L’ho vista incendiarsi subito per Mr Black e non raffreddarsi mai più, senza mostrare un minimo di dignità o di orgoglio.

«Mi sto sciogliendo dentro a poco a poco, desiderosa di lasciar andare la parte di me che vorrebbe mollare tutta la schifosa esistenza che ho vissuto finora e prendermi una soddisfazione, prendermi lui, anche solo per una notte.»

I suoi atteggiamenti mi sono apparsi troppo esagerati e remissivi considerando che sembra vivere con l’acqua alla gola tutte le volte che lui non c’è e respirare solo quando lui la tocca.

Il protagonista maschile invece, è stato un vero enigma.
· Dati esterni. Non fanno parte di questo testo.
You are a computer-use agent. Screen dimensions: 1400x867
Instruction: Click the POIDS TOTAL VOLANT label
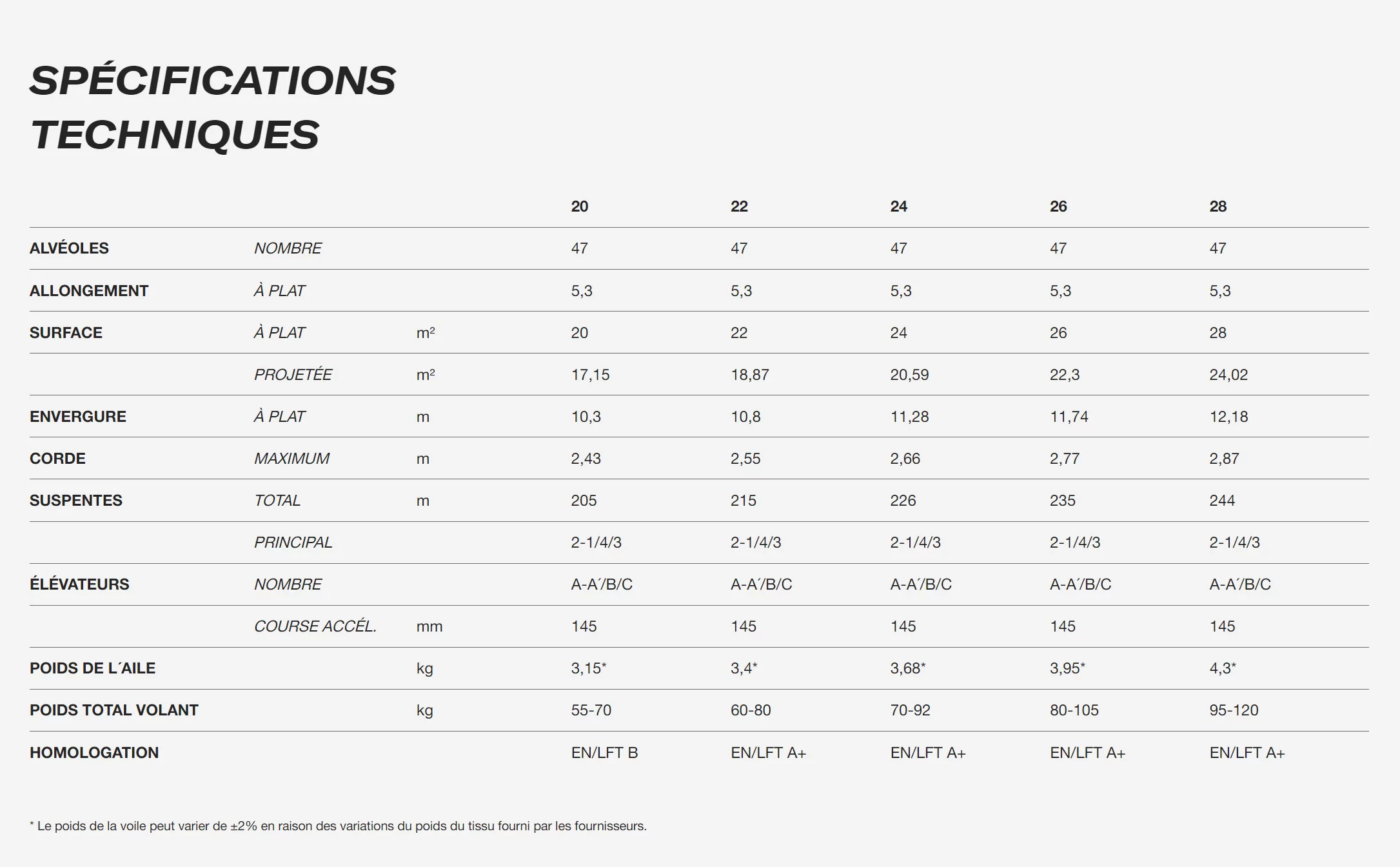pyautogui.click(x=114, y=710)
C’è sicuramente del potenziale in lui ma non è stato esplorato del tutto. Intriga, Mr Black, ma non spacca, almeno per quanto mi riguarda, eppure il suo ruolo promette tuoni e lampi, una vera tempesta ormonale, ma la sua figura resta di plastica sullo sfondo di un’ambientazione impoverita.

«So che potrebbe durare solo per questa notte, ma non mi importa. Fingo che sarà per sempre.»

Quando ho deciso di leggere Corruption, non sapevo fosse una duologia, e forse questo fattore potrebbe spiegare alcune sospensioni e la volontà dell’autrice di non approfondire alcuni aspetti. Non amo molto le duologie ma certamente questa consapevolezza non mi avrebbe fermato dal leggerlo ugualmente.

Mi aspettavo una storia d’impatto, un racconto ammaliante e coinvolgente, qualcosa che non ti facesse staccare dalla lettura per tutto il tempo. Le premesse mi pareva ci fossero tutte ma non sono stata accontentata. Ho trovato alcune scene poco approfondite, altre ripetitive, ma nonostante questo ho finito di leggerlo per scoprire l’autrice a che punto mi avrebbe portato. Non ho amato Corruption ma ho riconosciuto il potenziale della storia, la sua originalità, il fatto che comunque mi abbia incuriosito e mi abbia fatto sgranare gli occhi in alcuni momenti, sia in bene che in male.
Ci sono attimi di vera intensità, di erotismo e di fascino, che donano valore alla storia. 
Purtroppo non posso andare oltre, perché non ho sentito la scintilla, in tutta onestà spero di sentirla con i prossimi romanzi di questa autrice che certamente leggerò, ora più che mai, per avere ancora conferma o per essere piacevolmente sorpresa.